[Raw records]
..........

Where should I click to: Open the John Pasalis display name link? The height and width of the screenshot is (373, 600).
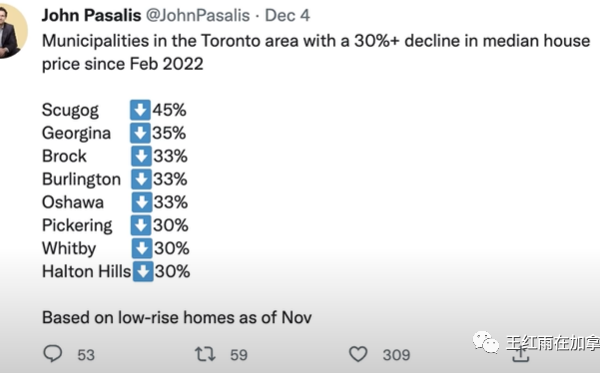pyautogui.click(x=91, y=16)
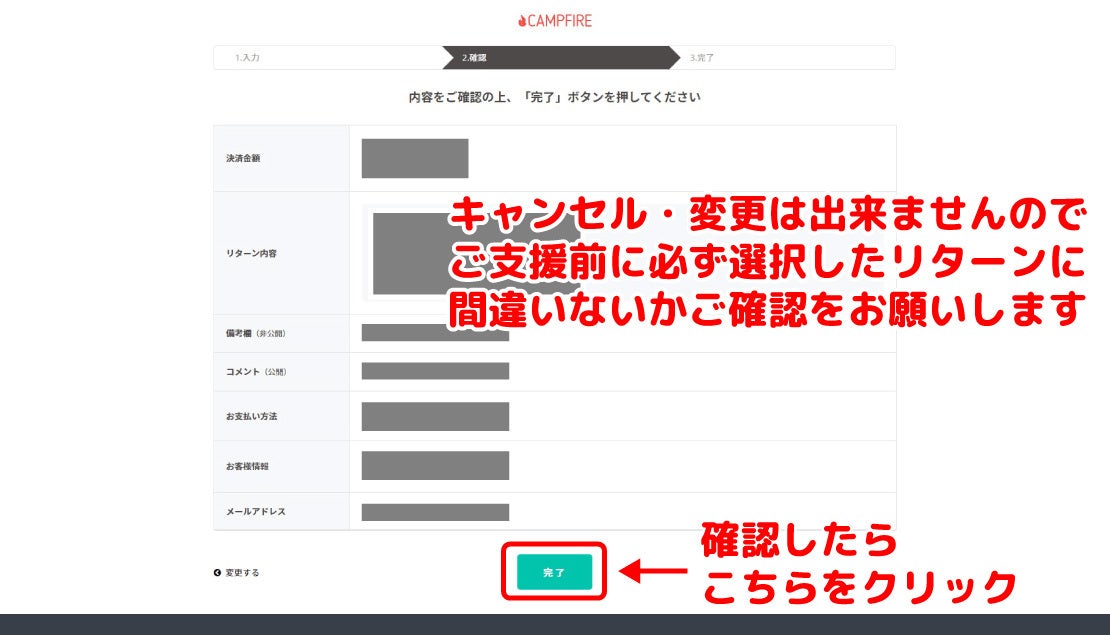Screen dimensions: 1110x635
Task: Click the お支払い方法 row label
Action: [x=251, y=416]
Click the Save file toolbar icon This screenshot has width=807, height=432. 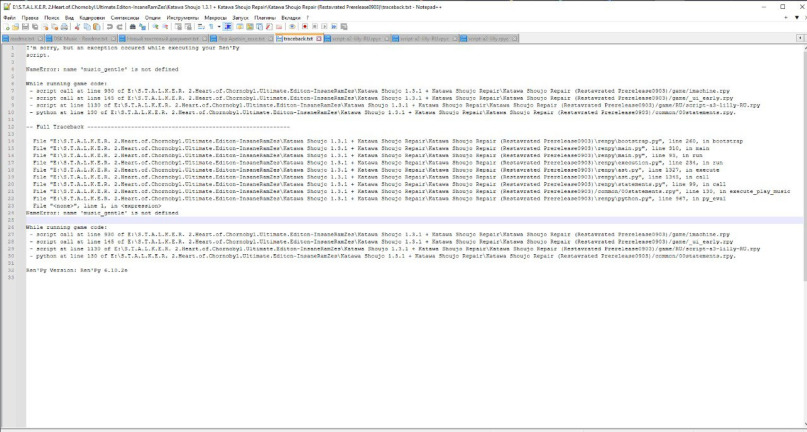coord(25,27)
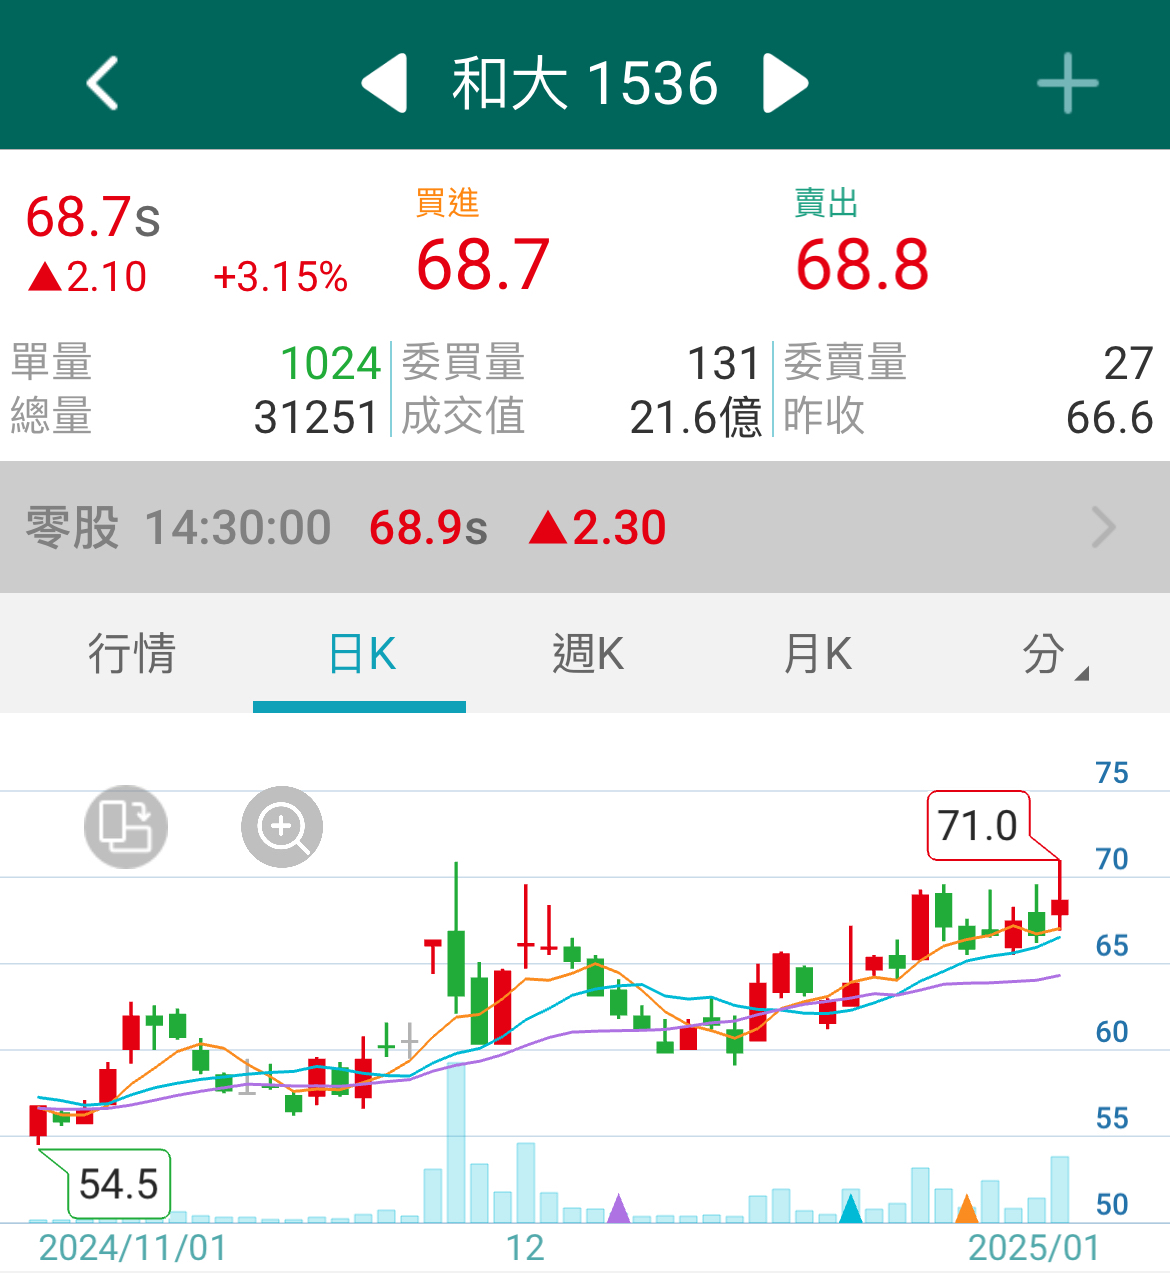Activate the chart zoom magnifier icon
This screenshot has height=1273, width=1170.
[x=281, y=825]
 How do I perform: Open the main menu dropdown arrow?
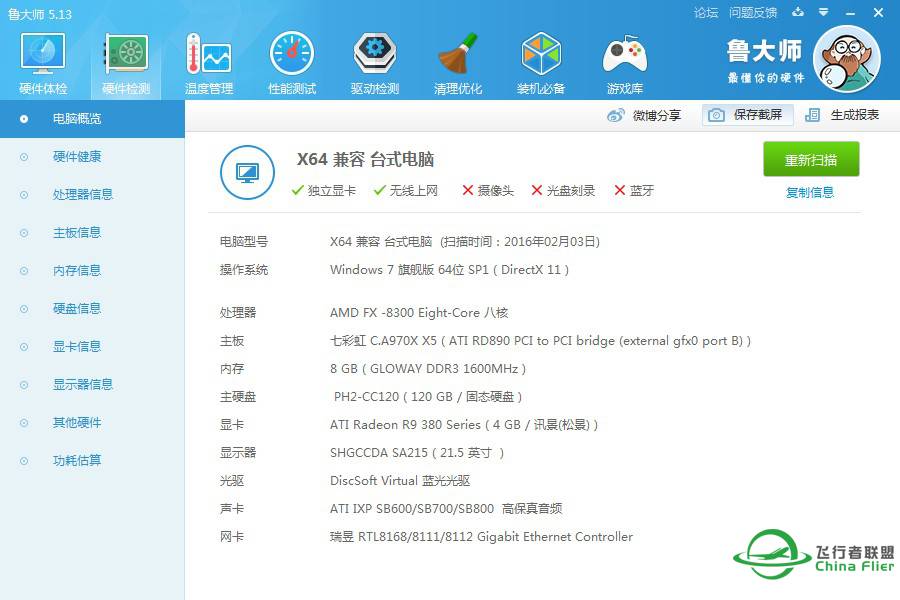coord(824,12)
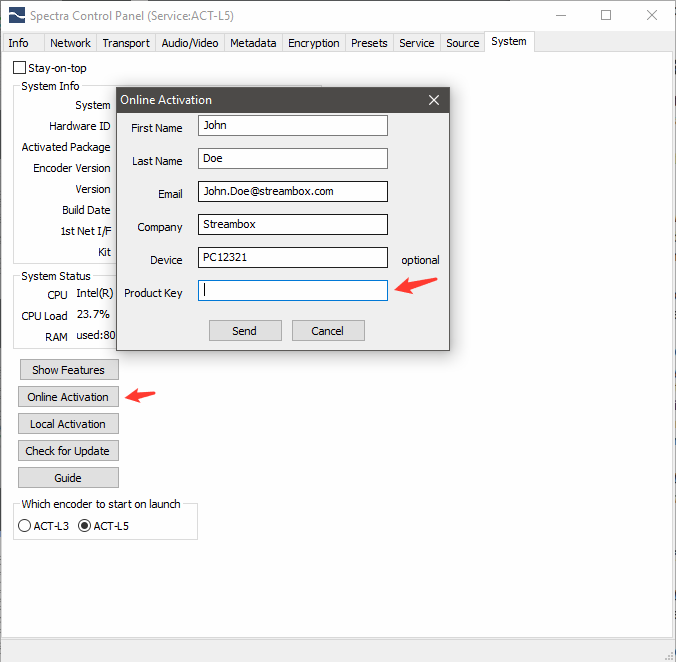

..........

* **To be done**: Return the entries without changes, starting at the first line and ending at the line that contains "Action: [x=251, y=416]", with both ends included. Leave the pictures out.

* **Exercise solution**:
Where should I click to: Open the John Pasalis display name link? The height and width of the screenshot is (373, 600).
pyautogui.click(x=91, y=16)
Screen dimensions: 1110x635
Task: Click the お支払い方法 row label
Action: [x=251, y=416]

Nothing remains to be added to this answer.